Retype the records that follow, every line exactly as written.

Stored data
——

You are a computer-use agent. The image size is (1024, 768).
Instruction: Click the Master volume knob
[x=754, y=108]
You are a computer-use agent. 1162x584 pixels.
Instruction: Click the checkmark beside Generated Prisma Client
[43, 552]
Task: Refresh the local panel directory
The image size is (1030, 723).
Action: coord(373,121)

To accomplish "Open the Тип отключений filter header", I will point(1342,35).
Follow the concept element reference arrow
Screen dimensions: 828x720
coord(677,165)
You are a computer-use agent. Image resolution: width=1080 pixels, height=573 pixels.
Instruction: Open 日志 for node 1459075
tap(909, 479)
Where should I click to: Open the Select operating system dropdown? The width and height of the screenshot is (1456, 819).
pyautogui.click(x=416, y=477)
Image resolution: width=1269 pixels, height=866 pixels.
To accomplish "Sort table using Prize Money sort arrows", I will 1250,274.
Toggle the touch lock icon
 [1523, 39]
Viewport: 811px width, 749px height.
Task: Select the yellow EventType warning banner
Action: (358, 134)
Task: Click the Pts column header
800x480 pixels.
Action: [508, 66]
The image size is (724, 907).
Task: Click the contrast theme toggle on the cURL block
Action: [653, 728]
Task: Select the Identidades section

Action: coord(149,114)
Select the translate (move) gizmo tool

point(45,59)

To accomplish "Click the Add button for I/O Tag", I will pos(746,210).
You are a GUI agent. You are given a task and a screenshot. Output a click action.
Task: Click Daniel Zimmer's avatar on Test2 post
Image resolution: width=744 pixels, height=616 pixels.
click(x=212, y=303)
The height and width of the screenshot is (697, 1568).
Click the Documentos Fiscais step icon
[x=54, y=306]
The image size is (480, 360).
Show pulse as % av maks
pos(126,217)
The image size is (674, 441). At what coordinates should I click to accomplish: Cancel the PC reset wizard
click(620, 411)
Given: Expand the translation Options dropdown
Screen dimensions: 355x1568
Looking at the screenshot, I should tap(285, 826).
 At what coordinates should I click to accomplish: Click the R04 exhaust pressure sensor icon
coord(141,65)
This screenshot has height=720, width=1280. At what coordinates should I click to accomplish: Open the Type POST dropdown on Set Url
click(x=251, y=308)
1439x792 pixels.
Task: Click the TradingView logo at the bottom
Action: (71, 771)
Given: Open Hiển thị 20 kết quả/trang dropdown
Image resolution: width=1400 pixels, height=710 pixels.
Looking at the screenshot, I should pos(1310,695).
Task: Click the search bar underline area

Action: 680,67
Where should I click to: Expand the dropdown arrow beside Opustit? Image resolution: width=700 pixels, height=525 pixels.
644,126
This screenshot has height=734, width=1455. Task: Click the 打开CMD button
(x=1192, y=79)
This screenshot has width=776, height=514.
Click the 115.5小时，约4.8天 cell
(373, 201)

——

Response
You are a computer-use agent. The image size is (1024, 768).
Instruction: Click the Master volume knob
[x=754, y=108]
You are a computer-use agent. 1162x584 pixels.
Instruction: Click the checkmark beside Generated Prisma Client
[43, 552]
Task: Refresh the local panel directory
The image size is (1030, 723).
Action: coord(373,121)

To accomplish "Open the Тип отключений filter header", I will point(1342,35).
Follow the concept element reference arrow
Screen dimensions: 828x720
coord(677,165)
You are a computer-use agent. Image resolution: width=1080 pixels, height=573 pixels.
Instruction: Open 日志 for node 1459075
tap(909, 479)
Where should I click to: Open the Select operating system dropdown? The width and height of the screenshot is (1456, 819).
pyautogui.click(x=416, y=477)
Image resolution: width=1269 pixels, height=866 pixels.
To accomplish "Sort table using Prize Money sort arrows", I will 1250,274.
Toggle the touch lock icon
 [1523, 39]
Viewport: 811px width, 749px height.
Task: Select the yellow EventType warning banner
Action: (358, 134)
Task: Click the Pts column header
800x480 pixels.
Action: [508, 66]
The image size is (724, 907).
Task: Click the contrast theme toggle on the cURL block
Action: [653, 728]
Task: Select the Identidades section

Action: coord(149,114)
Select the translate (move) gizmo tool

point(45,59)

To accomplish "Click the Add button for I/O Tag", I will pos(746,210).
You are a GUI agent. You are given a task and a screenshot. Output a click action.
Task: Click Daniel Zimmer's avatar on Test2 post
Image resolution: width=744 pixels, height=616 pixels.
click(x=212, y=303)
The height and width of the screenshot is (697, 1568).
Click the Documentos Fiscais step icon
[x=54, y=306]
The image size is (480, 360).
Show pulse as % av maks
pos(126,217)
The image size is (674, 441). At what coordinates should I click to accomplish: Cancel the PC reset wizard
click(620, 411)
Given: Expand the translation Options dropdown
Screen dimensions: 355x1568
Looking at the screenshot, I should tap(285, 826).
 At what coordinates should I click to accomplish: Click the R04 exhaust pressure sensor icon
coord(141,65)
This screenshot has height=720, width=1280. At what coordinates should I click to accomplish: Open the Type POST dropdown on Set Url
click(x=251, y=308)
1439x792 pixels.
Task: Click the TradingView logo at the bottom
Action: (71, 771)
Given: Open Hiển thị 20 kết quả/trang dropdown
Image resolution: width=1400 pixels, height=710 pixels.
Looking at the screenshot, I should pos(1310,695).
Task: Click the search bar underline area

Action: 680,67
Where should I click to: Expand the dropdown arrow beside Opustit? Image resolution: width=700 pixels, height=525 pixels.
644,126
This screenshot has height=734, width=1455. Task: Click the 打开CMD button
(x=1192, y=79)
This screenshot has width=776, height=514.
Click the 115.5小时，约4.8天 cell
(373, 201)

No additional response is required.